── Input data ──
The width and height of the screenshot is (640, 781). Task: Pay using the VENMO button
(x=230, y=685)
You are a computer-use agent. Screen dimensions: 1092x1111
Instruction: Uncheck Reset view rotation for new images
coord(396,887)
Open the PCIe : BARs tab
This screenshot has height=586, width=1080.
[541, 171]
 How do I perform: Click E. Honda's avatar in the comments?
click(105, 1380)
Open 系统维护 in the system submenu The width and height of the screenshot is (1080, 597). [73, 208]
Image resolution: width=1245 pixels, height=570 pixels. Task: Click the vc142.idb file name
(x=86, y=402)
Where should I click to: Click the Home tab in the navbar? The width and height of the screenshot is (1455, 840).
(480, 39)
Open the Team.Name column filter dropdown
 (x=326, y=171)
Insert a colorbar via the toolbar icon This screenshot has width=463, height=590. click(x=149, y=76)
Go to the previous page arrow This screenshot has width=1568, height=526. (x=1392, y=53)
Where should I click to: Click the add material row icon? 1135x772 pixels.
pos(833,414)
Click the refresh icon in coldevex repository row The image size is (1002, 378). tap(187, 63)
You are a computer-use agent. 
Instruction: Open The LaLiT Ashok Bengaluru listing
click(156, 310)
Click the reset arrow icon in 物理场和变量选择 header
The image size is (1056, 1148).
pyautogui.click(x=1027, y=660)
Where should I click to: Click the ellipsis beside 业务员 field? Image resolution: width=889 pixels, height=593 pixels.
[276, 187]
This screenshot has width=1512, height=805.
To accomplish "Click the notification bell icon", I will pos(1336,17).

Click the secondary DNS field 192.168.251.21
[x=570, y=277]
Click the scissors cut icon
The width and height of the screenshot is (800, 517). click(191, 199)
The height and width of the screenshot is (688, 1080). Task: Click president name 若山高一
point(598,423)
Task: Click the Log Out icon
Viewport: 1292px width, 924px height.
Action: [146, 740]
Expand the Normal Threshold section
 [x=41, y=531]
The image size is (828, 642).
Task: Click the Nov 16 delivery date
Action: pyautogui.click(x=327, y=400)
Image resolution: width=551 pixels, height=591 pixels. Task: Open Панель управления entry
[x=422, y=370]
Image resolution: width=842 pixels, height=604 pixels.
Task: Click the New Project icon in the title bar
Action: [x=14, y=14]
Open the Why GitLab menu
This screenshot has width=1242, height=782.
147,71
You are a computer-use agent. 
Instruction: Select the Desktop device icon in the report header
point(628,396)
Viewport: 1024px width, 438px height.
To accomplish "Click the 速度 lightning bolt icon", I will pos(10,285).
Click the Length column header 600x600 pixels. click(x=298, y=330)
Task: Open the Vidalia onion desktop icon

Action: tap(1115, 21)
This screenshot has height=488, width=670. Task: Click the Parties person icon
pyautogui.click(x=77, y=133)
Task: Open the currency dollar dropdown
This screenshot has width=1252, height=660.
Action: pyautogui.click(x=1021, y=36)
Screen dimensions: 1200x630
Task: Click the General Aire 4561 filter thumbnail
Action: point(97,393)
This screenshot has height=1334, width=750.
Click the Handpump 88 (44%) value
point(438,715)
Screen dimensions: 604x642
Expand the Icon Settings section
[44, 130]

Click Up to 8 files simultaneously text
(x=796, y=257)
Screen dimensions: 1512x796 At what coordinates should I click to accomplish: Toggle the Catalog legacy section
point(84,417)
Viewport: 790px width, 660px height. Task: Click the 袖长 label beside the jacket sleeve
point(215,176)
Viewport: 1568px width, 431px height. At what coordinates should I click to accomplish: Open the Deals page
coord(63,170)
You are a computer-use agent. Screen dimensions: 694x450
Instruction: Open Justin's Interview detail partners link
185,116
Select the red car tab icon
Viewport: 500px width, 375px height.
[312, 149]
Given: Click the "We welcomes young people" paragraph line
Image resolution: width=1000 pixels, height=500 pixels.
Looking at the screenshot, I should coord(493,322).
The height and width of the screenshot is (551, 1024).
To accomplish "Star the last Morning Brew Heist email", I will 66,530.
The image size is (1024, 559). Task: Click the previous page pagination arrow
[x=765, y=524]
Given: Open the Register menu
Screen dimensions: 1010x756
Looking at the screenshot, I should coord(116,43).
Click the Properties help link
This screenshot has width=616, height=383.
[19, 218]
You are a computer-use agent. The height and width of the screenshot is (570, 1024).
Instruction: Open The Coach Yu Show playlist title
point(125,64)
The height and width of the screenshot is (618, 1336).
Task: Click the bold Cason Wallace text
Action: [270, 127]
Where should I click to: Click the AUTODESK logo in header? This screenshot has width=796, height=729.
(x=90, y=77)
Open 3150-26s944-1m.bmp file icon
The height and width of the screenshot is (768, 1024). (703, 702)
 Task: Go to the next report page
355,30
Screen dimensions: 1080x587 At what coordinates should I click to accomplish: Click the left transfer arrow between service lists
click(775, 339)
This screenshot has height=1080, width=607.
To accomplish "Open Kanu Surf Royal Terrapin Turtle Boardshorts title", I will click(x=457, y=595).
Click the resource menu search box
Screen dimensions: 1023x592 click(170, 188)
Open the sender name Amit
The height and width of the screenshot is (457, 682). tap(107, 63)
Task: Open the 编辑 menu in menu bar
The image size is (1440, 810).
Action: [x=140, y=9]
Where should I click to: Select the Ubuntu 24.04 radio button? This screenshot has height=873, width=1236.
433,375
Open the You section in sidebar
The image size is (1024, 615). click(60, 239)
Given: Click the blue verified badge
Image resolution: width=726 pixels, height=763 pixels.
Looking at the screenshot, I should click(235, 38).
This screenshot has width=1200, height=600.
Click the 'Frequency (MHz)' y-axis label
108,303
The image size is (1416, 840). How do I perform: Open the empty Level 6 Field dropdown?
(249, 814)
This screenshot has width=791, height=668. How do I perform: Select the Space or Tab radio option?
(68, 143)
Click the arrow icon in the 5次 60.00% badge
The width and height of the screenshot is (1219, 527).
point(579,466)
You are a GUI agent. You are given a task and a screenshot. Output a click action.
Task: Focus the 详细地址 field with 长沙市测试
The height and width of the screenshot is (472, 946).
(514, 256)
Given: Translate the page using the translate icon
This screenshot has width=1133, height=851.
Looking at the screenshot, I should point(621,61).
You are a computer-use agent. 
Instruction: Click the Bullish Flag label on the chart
───
→ **Work instructions**: Could you return exactly the lines above from the line with "This screenshot has height=586, width=1080." to the line with "This screenshot has width=1512, height=805.", both included, and nothing else?

→ **Problem solution**:
This screenshot has height=586, width=1080.
[541, 171]
 How do I perform: Click E. Honda's avatar in the comments?
click(105, 1380)
Open 系统维护 in the system submenu The width and height of the screenshot is (1080, 597). [73, 208]
Image resolution: width=1245 pixels, height=570 pixels. Task: Click the vc142.idb file name
(x=86, y=402)
Where should I click to: Click the Home tab in the navbar? The width and height of the screenshot is (1455, 840).
(480, 39)
Open the Team.Name column filter dropdown
 (x=326, y=171)
Insert a colorbar via the toolbar icon This screenshot has width=463, height=590. click(x=149, y=76)
Go to the previous page arrow This screenshot has width=1568, height=526. (x=1392, y=53)
Where should I click to: Click the add material row icon? 1135x772 pixels.
pos(833,414)
Click the refresh icon in coldevex repository row The image size is (1002, 378). tap(187, 63)
You are a computer-use agent. 
Instruction: Open The LaLiT Ashok Bengaluru listing
click(156, 310)
Click the reset arrow icon in 物理场和变量选择 header
The image size is (1056, 1148).
pyautogui.click(x=1027, y=660)
Where should I click to: Click the ellipsis beside 业务员 field? Image resolution: width=889 pixels, height=593 pixels.
[276, 187]
This screenshot has width=1512, height=805.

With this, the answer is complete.